◆ **Required work**
From the entries below, copy exactly the lines from the one that contains "Task: Decrease Alpha" through the one that contains "The image size is (428, 258).", both included, and only those.

***** Supplied records *****

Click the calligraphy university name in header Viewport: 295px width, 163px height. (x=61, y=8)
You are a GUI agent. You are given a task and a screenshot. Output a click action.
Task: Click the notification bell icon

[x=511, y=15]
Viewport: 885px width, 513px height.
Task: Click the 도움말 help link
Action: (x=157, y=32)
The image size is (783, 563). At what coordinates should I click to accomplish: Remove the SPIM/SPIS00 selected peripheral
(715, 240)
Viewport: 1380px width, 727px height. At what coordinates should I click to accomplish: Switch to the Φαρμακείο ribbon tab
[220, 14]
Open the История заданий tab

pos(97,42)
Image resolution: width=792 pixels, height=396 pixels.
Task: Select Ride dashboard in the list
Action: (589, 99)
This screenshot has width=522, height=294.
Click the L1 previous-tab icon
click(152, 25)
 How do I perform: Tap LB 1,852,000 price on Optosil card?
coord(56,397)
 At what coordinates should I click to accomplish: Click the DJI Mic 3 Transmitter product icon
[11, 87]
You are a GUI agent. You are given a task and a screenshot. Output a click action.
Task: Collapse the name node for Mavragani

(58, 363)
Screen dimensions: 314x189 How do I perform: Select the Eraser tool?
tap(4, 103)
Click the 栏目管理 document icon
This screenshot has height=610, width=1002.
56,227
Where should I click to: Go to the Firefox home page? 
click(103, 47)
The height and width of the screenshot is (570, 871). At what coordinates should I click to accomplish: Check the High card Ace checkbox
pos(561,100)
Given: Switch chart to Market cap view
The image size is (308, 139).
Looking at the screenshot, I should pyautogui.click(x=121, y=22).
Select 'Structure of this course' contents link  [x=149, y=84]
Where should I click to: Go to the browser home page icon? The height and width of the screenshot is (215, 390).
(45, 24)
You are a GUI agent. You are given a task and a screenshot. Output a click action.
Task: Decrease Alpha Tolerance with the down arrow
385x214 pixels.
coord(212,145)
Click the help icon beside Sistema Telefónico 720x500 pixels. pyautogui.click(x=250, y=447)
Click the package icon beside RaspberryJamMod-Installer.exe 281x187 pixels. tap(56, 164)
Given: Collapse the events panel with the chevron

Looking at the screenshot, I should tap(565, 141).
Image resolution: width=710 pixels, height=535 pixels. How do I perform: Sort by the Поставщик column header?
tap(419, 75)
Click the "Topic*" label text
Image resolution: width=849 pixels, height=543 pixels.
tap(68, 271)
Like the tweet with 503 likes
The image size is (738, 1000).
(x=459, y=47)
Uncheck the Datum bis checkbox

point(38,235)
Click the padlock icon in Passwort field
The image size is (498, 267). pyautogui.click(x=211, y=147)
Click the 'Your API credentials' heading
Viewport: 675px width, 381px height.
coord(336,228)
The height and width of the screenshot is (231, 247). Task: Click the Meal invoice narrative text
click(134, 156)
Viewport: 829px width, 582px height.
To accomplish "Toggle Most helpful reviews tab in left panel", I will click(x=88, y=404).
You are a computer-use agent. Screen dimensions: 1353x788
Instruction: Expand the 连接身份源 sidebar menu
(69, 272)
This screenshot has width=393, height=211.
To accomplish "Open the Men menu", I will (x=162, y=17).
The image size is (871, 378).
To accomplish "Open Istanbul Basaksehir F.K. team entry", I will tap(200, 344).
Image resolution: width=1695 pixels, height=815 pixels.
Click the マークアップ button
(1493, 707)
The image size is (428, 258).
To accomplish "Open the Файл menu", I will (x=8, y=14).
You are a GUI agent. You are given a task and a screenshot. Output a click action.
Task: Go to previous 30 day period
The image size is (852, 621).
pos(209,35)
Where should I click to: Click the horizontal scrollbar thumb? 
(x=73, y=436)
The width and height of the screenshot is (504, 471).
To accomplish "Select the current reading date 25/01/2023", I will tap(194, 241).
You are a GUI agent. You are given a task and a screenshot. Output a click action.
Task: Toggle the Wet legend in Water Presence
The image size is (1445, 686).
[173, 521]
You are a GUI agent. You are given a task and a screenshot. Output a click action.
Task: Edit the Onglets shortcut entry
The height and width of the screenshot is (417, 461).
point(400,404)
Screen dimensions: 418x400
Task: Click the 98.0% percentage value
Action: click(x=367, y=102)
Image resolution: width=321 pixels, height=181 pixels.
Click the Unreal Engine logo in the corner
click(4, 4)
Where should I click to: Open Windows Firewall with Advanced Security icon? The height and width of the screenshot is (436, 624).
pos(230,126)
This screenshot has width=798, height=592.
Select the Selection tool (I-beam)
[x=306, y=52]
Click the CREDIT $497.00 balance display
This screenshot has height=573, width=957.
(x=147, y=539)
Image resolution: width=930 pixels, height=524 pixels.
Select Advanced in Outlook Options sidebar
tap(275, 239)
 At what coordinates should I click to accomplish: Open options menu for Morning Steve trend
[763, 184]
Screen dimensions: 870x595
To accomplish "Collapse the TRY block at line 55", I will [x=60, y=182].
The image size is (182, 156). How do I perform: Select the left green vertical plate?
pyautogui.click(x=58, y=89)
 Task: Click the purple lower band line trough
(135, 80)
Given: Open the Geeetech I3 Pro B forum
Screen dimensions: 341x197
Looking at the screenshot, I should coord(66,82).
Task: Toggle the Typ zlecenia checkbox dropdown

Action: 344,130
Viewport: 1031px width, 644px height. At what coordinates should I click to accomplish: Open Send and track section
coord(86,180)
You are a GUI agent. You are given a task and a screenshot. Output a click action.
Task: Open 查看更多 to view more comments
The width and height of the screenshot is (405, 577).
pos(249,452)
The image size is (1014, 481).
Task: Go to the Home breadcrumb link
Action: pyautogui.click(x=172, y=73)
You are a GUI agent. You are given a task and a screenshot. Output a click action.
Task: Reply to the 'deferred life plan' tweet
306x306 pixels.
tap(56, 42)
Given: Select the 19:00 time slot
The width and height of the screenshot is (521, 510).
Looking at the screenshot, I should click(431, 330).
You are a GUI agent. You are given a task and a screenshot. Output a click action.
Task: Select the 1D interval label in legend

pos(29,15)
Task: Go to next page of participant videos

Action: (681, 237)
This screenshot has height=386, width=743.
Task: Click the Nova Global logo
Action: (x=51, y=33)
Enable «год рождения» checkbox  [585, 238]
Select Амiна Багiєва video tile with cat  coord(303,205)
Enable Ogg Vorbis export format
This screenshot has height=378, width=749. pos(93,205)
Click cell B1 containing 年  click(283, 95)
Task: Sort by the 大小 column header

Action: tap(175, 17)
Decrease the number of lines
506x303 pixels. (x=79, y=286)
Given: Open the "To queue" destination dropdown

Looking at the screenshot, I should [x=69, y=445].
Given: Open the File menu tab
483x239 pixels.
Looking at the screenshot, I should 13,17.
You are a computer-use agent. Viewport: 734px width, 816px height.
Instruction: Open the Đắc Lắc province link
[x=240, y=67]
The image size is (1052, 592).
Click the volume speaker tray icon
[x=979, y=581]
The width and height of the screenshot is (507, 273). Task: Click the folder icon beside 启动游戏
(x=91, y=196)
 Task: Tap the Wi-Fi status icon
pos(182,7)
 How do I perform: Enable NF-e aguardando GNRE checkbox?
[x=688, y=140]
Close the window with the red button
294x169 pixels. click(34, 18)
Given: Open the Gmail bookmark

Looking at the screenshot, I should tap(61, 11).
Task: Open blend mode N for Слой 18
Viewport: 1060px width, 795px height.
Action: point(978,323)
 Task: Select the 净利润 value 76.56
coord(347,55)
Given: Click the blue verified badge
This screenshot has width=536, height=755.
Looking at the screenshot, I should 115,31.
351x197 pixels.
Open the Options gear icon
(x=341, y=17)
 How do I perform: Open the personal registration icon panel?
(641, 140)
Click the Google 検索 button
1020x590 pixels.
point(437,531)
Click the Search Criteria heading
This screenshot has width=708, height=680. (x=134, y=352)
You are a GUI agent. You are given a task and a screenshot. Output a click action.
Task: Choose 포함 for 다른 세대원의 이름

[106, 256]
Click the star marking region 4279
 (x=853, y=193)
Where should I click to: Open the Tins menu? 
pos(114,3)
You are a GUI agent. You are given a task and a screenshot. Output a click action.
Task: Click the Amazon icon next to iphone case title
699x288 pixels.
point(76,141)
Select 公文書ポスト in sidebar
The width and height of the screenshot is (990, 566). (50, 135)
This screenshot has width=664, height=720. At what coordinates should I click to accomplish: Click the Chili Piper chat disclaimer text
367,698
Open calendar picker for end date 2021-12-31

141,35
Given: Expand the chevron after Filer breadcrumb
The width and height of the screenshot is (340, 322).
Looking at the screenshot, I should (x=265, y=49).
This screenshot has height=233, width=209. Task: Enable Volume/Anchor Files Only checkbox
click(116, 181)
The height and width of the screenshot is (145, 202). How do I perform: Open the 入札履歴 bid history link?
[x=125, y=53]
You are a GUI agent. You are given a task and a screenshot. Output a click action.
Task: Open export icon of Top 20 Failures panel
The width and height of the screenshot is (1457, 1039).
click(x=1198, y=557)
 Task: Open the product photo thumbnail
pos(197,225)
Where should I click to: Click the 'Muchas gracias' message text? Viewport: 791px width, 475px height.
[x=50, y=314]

*****

◆ **Expected answer**
Task: Decrease Alpha Tolerance with the down arrow
385x214 pixels.
coord(212,145)
Click the help icon beside Sistema Telefónico 720x500 pixels. pyautogui.click(x=250, y=447)
Click the package icon beside RaspberryJamMod-Installer.exe 281x187 pixels. tap(56, 164)
Given: Collapse the events panel with the chevron

Looking at the screenshot, I should tap(565, 141).
Image resolution: width=710 pixels, height=535 pixels. How do I perform: Sort by the Поставщик column header?
tap(419, 75)
Click the "Topic*" label text
Image resolution: width=849 pixels, height=543 pixels.
tap(68, 271)
Like the tweet with 503 likes
The image size is (738, 1000).
(x=459, y=47)
Uncheck the Datum bis checkbox

point(38,235)
Click the padlock icon in Passwort field
The image size is (498, 267). pyautogui.click(x=211, y=147)
Click the 'Your API credentials' heading
Viewport: 675px width, 381px height.
coord(336,228)
The height and width of the screenshot is (231, 247). Task: Click the Meal invoice narrative text
click(134, 156)
Viewport: 829px width, 582px height.
To accomplish "Toggle Most helpful reviews tab in left panel", I will click(x=88, y=404).
You are a computer-use agent. Screen dimensions: 1353x788
Instruction: Expand the 连接身份源 sidebar menu
(69, 272)
This screenshot has width=393, height=211.
To accomplish "Open the Men menu", I will (x=162, y=17).
The image size is (871, 378).
To accomplish "Open Istanbul Basaksehir F.K. team entry", I will tap(200, 344).
Image resolution: width=1695 pixels, height=815 pixels.
Click the マークアップ button
(1493, 707)
The image size is (428, 258).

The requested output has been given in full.